The treatment with this artificial liver system improved survival by supporting the detoxification function of the liver and the kidney, thereby interrupting the vicious cycles of elevated toxin levels and the resultant worsening of multiple organ failure. The artificial liver system improved the levels of liver biochemical indexes, such as AST and Tbil in the ALF animals, but the treatment resulted in a significant decrease in albumin levels, resulting likely from the lack of bioreactor hepatocytes[23-25]. In cirrhotic patients, albumin has been shown to be a highly effective plasma expander[26,27]. Albumin infusion began when albumin levels dropped to less than 10 g/L to avoid marked hemodynamic instability. The albumin dosing regimen used in this research was based on a previous pilot study by Tympa et al[28].

Artwohl et al[29] and Henne-Bruns et al[30] realized that APAP-dependent toxic side effects produced major complications in their studies. APAP plasma level-adapted intoxication was used to minimize complications. Significant methemoglobinemia was prevented by adjusting APAP dosing to a percentage of methemoglobin; once methemoglobin exceeded 1%, serum APAP concentrations were > 300 mg/L, and the APAP dose could be reduced. Thiel et al[14] noted that a toxic plasma APAP range between 300 mg/L and 450 mg/L produced a reproducible large animal model of ALF.
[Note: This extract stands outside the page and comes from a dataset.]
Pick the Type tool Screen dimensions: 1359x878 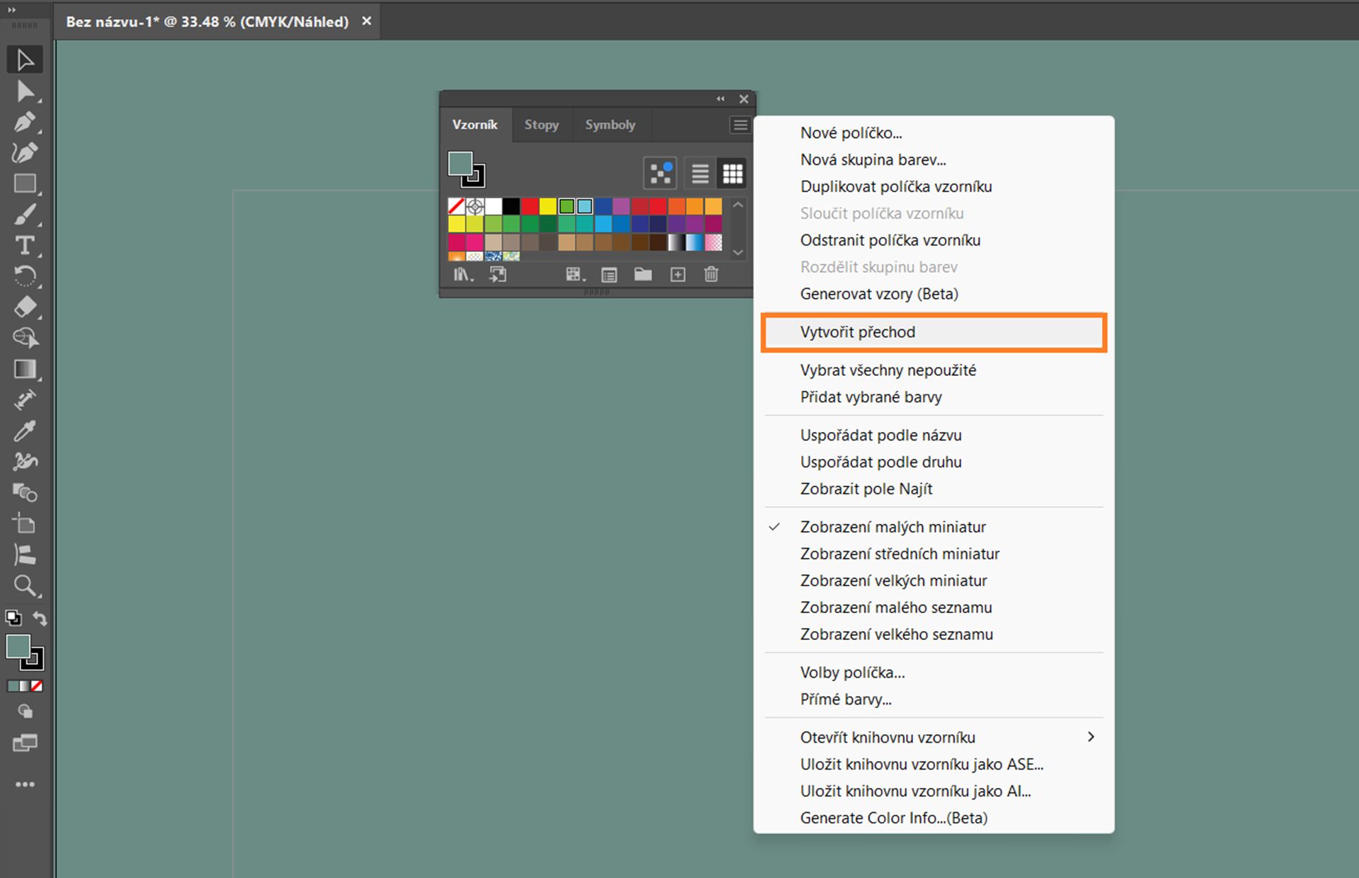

Therefore, the APAP-induced porcine model of ALF is a reproducible way to test the artificial liver system, and this system (ZHJ-3) can improve the porcine biochemical levels and extend the survival time.
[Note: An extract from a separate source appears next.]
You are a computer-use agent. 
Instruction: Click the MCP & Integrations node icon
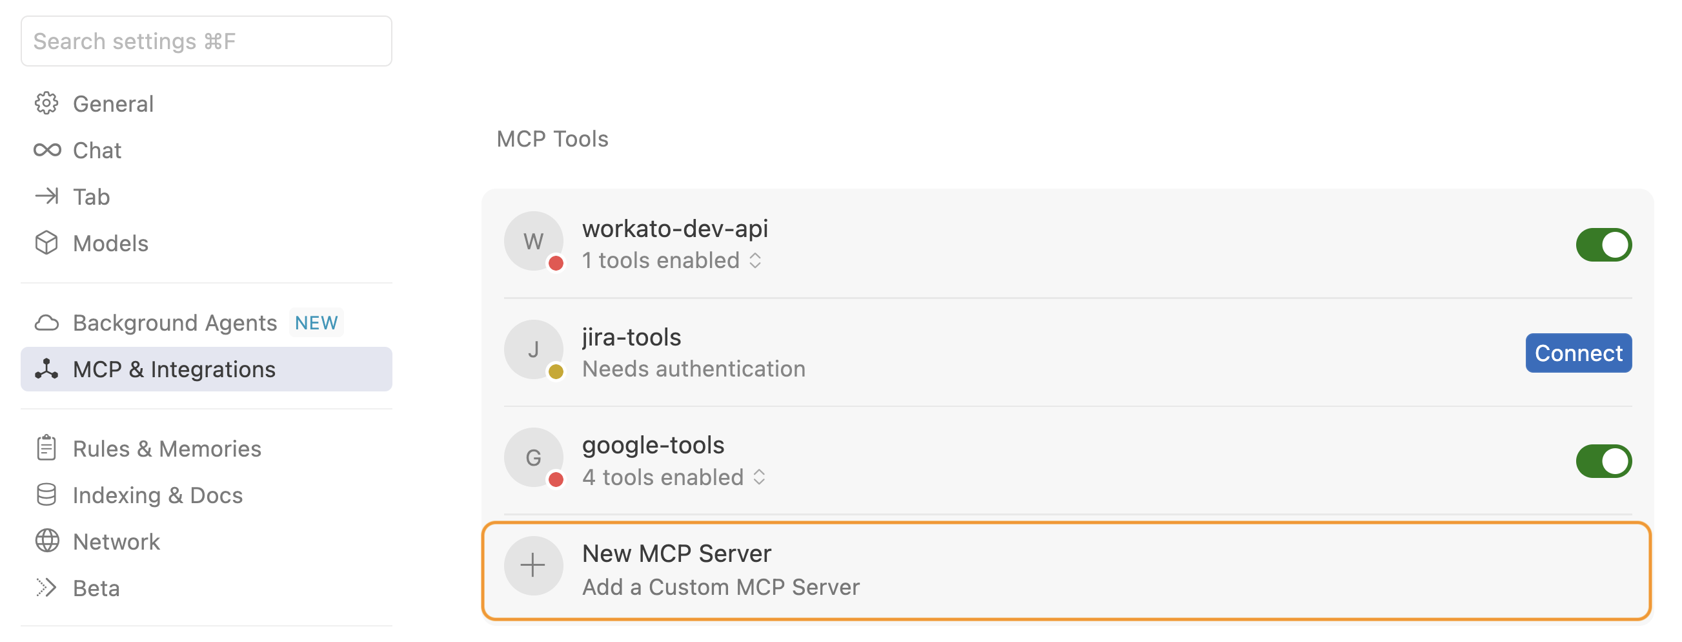(x=46, y=369)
The major limitation of this study was the small number of animals with ALF, which may lead to incorrect conclusions.

COMMENTS

Background

Acute liver failure (ALF) is a sudden loss of hepatic function, and its mortality remains exceedingly high. The study was aimed to establish a simple and reversible pig model of acetaminophen (APAP)-induced ALF to evaluate the effectiveness and safety of an artificial liver system (ZHJ-3). The study concluded that the APAP-induced model is reproducible and can allow for quantitative evaluation of new technologies, such as a bioartificial liver, for the support of hepatic failure in humans.

Research frontiers

There have been many studies on acute liver failure. But there has been few previous reported studies of an artificial liver system for treating acute liver failure in an APAP-induced porcine model.
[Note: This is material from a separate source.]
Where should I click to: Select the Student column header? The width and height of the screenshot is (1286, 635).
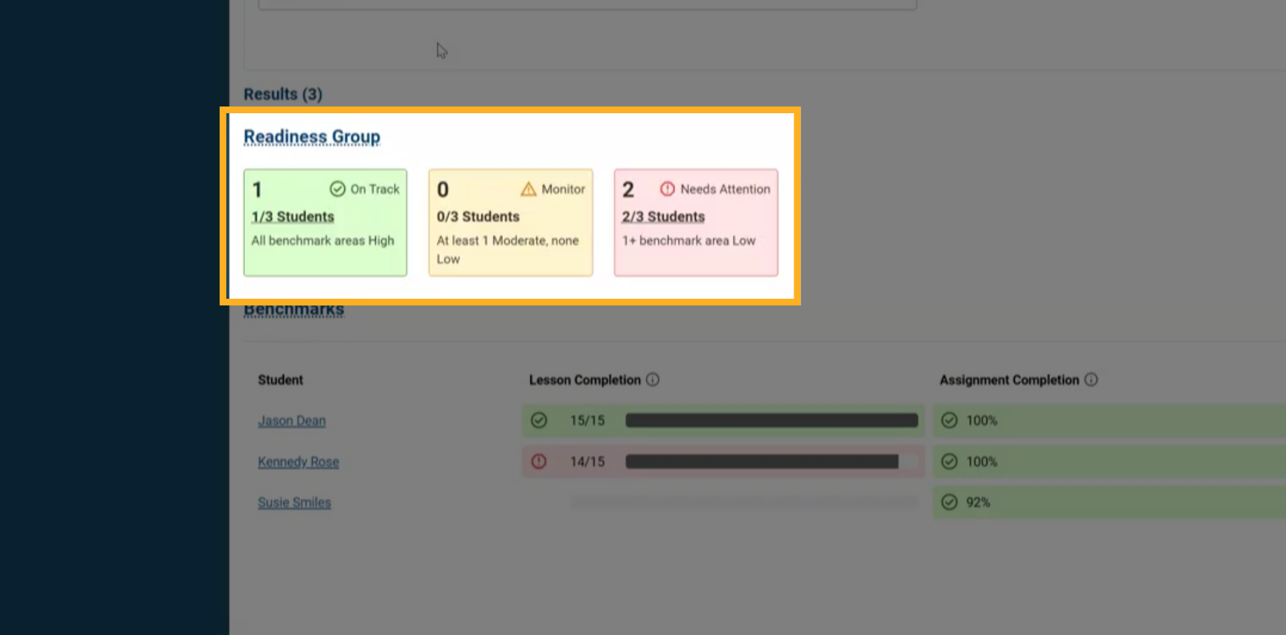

Innovations and breakthroughs

In this study, APAP administration using a stomach tube is a simple and reproducible way to develop a porcine ALF model. The artificial liver system significantly reduced serum biochemistry levels and extended animal survival times.

Applications

The study concluded that the APAP-induced model is reproducible and can allow quantitative evaluation of new technologies, such as a bioartificial liver, for the support of hepatic failure in humans.

Peer-review

This is a very interesting paper about the treatment of an APAP-induced porcine model using an artificial liver system. The most important innovation of this study is APAP administration using a stomach tube. It is a simple and reproducible way to develop a porcine ALF model. In addition, it demonstrated that the artificial liver system (ZHJ-3) significantly reduced serum biochemistry levels and extended animal survival times.